■ **Instructions to follow**:
Each record below must be retyped exactly, with nothing left out.

■ **Source information**:
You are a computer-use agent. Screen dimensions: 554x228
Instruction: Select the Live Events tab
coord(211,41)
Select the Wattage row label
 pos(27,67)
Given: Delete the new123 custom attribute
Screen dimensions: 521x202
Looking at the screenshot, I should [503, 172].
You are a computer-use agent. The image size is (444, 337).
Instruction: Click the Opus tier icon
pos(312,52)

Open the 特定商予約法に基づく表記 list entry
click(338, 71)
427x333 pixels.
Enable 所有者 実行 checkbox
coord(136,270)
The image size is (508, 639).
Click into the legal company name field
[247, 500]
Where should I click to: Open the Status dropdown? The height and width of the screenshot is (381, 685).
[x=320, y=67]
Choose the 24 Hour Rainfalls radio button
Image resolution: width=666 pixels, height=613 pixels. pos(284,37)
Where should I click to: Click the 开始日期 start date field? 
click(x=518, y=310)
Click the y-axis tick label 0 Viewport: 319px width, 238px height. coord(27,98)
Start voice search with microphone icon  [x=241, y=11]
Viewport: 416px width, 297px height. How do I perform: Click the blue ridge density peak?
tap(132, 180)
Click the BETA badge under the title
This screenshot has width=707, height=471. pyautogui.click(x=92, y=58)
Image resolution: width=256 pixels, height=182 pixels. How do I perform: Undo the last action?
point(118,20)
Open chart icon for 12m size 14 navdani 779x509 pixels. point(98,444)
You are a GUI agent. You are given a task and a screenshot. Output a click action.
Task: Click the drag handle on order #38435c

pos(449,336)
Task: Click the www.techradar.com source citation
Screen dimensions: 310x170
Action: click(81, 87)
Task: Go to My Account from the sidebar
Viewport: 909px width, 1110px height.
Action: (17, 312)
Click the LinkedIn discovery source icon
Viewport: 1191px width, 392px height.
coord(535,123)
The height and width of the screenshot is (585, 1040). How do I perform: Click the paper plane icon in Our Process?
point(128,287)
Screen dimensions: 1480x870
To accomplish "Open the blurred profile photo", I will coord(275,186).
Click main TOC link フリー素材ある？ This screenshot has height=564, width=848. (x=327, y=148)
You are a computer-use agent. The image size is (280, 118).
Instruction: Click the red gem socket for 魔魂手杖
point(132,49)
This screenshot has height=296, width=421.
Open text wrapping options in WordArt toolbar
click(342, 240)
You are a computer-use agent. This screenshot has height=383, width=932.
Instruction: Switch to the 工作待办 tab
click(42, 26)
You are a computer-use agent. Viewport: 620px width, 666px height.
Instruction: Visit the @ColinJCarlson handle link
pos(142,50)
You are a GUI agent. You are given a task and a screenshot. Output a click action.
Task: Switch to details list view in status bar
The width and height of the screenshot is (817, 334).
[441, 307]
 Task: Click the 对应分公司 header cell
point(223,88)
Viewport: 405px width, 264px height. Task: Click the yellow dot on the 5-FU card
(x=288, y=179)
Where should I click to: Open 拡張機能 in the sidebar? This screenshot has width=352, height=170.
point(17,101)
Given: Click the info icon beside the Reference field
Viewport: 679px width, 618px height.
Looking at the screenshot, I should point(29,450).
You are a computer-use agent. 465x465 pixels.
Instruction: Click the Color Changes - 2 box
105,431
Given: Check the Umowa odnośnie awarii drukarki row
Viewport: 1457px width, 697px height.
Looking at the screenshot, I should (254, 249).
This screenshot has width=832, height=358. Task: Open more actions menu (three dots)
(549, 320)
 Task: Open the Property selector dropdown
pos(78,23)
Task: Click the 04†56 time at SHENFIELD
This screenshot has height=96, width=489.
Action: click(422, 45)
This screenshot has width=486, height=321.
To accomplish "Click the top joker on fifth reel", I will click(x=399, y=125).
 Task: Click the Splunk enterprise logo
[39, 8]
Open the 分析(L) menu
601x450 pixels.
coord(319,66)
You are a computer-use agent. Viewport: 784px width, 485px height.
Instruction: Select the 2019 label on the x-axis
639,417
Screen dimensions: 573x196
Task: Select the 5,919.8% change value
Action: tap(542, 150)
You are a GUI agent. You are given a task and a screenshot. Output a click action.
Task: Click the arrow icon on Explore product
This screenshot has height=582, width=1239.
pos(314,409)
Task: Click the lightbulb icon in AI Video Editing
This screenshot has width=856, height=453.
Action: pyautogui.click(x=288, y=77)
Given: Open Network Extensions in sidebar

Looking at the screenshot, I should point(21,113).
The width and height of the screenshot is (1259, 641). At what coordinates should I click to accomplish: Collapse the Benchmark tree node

■ **Exercise response**:
You are a computer-use agent. Screen dimensions: 554x228
Instruction: Select the Live Events tab
coord(211,41)
Select the Wattage row label
 pos(27,67)
Given: Delete the new123 custom attribute
Screen dimensions: 521x202
Looking at the screenshot, I should [503, 172].
You are a computer-use agent. The image size is (444, 337).
Instruction: Click the Opus tier icon
pos(312,52)

Open the 特定商予約法に基づく表記 list entry
click(338, 71)
427x333 pixels.
Enable 所有者 実行 checkbox
coord(136,270)
The image size is (508, 639).
Click into the legal company name field
[247, 500]
Where should I click to: Open the Status dropdown? The height and width of the screenshot is (381, 685).
[x=320, y=67]
Choose the 24 Hour Rainfalls radio button
Image resolution: width=666 pixels, height=613 pixels. pos(284,37)
Where should I click to: Click the 开始日期 start date field? 
click(x=518, y=310)
Click the y-axis tick label 0 Viewport: 319px width, 238px height. coord(27,98)
Start voice search with microphone icon  [x=241, y=11]
Viewport: 416px width, 297px height. How do I perform: Click the blue ridge density peak?
tap(132, 180)
Click the BETA badge under the title
This screenshot has width=707, height=471. pyautogui.click(x=92, y=58)
Image resolution: width=256 pixels, height=182 pixels. How do I perform: Undo the last action?
point(118,20)
Open chart icon for 12m size 14 navdani 779x509 pixels. point(98,444)
You are a GUI agent. You are given a task and a screenshot. Output a click action.
Task: Click the drag handle on order #38435c

pos(449,336)
Task: Click the www.techradar.com source citation
Screen dimensions: 310x170
Action: click(81, 87)
Task: Go to My Account from the sidebar
Viewport: 909px width, 1110px height.
Action: (17, 312)
Click the LinkedIn discovery source icon
Viewport: 1191px width, 392px height.
coord(535,123)
The height and width of the screenshot is (585, 1040). How do I perform: Click the paper plane icon in Our Process?
point(128,287)
Screen dimensions: 1480x870
To accomplish "Open the blurred profile photo", I will coord(275,186).
Click main TOC link フリー素材ある？ This screenshot has height=564, width=848. (x=327, y=148)
You are a computer-use agent. The image size is (280, 118).
Instruction: Click the red gem socket for 魔魂手杖
point(132,49)
This screenshot has height=296, width=421.
Open text wrapping options in WordArt toolbar
click(342, 240)
You are a computer-use agent. This screenshot has height=383, width=932.
Instruction: Switch to the 工作待办 tab
click(42, 26)
You are a computer-use agent. Viewport: 620px width, 666px height.
Instruction: Visit the @ColinJCarlson handle link
pos(142,50)
You are a GUI agent. You are given a task and a screenshot. Output a click action.
Task: Switch to details list view in status bar
The width and height of the screenshot is (817, 334).
[441, 307]
 Task: Click the 对应分公司 header cell
point(223,88)
Viewport: 405px width, 264px height. Task: Click the yellow dot on the 5-FU card
(x=288, y=179)
Where should I click to: Open 拡張機能 in the sidebar? This screenshot has width=352, height=170.
point(17,101)
Given: Click the info icon beside the Reference field
Viewport: 679px width, 618px height.
Looking at the screenshot, I should point(29,450).
You are a computer-use agent. 465x465 pixels.
Instruction: Click the Color Changes - 2 box
105,431
Given: Check the Umowa odnośnie awarii drukarki row
Viewport: 1457px width, 697px height.
Looking at the screenshot, I should (254, 249).
This screenshot has width=832, height=358. Task: Open more actions menu (three dots)
(549, 320)
 Task: Open the Property selector dropdown
pos(78,23)
Task: Click the 04†56 time at SHENFIELD
This screenshot has height=96, width=489.
Action: click(422, 45)
This screenshot has width=486, height=321.
To accomplish "Click the top joker on fifth reel", I will click(x=399, y=125).
 Task: Click the Splunk enterprise logo
[39, 8]
Open the 分析(L) menu
601x450 pixels.
coord(319,66)
You are a computer-use agent. Viewport: 784px width, 485px height.
Instruction: Select the 2019 label on the x-axis
639,417
Screen dimensions: 573x196
Task: Select the 5,919.8% change value
Action: tap(542, 150)
You are a GUI agent. You are given a task and a screenshot. Output a click action.
Task: Click the arrow icon on Explore product
This screenshot has height=582, width=1239.
pos(314,409)
Task: Click the lightbulb icon in AI Video Editing
This screenshot has width=856, height=453.
Action: pyautogui.click(x=288, y=77)
Given: Open Network Extensions in sidebar

Looking at the screenshot, I should point(21,113).
The width and height of the screenshot is (1259, 641). At what coordinates should I click to accomplish: Collapse the Benchmark tree node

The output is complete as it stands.